*** Excerpted data

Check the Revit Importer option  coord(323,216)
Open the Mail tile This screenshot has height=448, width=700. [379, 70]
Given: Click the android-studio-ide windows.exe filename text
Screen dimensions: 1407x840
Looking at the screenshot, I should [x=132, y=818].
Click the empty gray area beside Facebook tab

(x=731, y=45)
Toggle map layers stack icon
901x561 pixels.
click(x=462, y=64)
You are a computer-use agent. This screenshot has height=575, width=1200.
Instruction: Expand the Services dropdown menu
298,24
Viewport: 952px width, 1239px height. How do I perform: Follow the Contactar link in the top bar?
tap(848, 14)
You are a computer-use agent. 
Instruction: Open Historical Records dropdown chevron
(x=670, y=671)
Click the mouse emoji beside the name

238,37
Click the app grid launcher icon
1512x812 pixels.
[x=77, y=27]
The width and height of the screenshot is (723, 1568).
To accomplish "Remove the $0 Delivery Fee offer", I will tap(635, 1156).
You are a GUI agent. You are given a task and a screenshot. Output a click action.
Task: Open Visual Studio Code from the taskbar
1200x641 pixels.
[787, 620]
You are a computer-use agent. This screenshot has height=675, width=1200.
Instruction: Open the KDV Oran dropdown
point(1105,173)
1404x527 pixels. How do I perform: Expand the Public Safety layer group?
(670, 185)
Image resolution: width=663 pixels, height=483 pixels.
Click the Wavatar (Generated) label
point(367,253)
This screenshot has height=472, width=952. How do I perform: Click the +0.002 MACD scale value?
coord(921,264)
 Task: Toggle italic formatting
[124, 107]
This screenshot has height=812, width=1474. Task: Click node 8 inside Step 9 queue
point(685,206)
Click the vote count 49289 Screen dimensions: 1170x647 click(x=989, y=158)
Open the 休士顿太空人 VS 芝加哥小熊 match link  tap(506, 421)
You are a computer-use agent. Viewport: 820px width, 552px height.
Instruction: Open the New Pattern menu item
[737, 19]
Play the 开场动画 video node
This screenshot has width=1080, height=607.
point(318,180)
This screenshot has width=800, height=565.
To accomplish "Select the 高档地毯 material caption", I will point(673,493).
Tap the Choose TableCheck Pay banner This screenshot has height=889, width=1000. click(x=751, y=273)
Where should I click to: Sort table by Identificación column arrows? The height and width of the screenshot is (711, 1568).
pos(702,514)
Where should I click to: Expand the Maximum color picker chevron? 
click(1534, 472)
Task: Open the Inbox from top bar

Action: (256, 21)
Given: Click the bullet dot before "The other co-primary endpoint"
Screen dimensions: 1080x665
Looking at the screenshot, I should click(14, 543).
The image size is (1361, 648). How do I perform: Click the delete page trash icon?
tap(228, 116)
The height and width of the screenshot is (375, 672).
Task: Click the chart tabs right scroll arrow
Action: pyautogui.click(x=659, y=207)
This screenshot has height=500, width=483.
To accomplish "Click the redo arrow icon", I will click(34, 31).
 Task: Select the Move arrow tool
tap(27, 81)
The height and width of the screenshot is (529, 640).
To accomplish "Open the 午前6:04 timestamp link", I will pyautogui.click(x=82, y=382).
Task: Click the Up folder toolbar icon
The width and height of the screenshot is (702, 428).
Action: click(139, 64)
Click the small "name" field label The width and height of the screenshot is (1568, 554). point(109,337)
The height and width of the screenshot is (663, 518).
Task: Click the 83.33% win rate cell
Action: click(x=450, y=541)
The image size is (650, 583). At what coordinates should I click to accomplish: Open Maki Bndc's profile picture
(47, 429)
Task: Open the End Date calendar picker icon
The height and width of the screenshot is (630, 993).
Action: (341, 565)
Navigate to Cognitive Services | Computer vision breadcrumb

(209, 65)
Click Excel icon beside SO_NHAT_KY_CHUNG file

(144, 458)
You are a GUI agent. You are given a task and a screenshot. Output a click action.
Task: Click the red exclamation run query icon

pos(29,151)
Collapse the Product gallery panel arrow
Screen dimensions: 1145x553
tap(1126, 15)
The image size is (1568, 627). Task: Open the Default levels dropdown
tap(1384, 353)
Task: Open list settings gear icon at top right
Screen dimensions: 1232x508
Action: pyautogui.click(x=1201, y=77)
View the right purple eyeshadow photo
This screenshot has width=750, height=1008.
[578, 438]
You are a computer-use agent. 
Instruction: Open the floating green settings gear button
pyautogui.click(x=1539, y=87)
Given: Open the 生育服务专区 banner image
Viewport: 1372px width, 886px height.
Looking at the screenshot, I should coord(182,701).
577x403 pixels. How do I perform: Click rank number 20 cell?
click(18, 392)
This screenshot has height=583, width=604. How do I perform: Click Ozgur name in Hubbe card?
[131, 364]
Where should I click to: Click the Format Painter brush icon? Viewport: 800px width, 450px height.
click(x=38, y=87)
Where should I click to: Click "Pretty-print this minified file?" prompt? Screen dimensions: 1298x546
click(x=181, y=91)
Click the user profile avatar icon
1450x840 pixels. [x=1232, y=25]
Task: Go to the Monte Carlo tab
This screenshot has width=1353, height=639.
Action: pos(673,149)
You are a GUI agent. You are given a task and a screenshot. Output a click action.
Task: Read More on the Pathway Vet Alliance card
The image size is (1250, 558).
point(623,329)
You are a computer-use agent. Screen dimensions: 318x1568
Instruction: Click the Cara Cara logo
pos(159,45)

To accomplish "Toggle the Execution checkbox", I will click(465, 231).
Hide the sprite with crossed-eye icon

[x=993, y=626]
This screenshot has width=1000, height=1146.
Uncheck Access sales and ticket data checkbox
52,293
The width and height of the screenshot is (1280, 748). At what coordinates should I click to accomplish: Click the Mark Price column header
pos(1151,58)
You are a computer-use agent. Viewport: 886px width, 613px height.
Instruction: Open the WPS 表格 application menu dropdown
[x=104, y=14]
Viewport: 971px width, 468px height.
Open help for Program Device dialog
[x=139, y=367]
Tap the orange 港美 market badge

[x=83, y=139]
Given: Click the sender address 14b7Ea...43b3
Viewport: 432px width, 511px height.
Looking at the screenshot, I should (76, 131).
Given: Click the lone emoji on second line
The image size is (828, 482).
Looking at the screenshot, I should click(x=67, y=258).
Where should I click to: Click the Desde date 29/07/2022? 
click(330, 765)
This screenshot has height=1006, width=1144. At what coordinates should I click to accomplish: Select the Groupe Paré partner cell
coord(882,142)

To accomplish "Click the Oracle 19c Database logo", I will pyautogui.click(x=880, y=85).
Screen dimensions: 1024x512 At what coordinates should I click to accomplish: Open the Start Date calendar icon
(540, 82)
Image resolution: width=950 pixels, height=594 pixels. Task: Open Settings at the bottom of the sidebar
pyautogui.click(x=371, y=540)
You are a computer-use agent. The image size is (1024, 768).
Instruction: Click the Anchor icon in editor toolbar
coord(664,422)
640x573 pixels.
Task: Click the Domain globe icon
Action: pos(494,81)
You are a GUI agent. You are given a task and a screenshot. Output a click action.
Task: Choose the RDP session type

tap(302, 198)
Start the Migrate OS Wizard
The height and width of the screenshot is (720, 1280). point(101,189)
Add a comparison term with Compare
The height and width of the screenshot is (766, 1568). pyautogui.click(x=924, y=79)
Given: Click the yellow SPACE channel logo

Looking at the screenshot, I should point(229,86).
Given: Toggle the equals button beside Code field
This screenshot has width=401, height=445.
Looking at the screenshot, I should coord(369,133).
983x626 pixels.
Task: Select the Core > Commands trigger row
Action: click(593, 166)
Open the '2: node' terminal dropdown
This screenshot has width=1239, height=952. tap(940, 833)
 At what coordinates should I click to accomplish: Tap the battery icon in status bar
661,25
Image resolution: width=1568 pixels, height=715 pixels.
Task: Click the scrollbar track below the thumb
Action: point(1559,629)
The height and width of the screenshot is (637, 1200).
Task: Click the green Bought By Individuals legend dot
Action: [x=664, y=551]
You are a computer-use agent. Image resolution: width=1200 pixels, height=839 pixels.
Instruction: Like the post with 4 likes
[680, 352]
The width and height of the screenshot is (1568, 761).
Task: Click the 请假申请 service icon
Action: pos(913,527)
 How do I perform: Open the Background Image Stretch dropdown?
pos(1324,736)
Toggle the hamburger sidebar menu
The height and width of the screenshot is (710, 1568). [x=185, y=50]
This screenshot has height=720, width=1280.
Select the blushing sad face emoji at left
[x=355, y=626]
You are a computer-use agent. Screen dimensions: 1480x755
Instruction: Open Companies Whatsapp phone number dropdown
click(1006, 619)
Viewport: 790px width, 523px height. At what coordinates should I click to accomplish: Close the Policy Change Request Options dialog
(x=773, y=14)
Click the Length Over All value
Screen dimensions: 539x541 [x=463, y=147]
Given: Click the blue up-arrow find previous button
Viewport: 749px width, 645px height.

******

What you should do>
Report all lines of the data that include the word "banner".

Written solution>
Tap the Choose TableCheck Pay banner This screenshot has height=889, width=1000. click(x=751, y=273)
Given: Open the 生育服务专区 banner image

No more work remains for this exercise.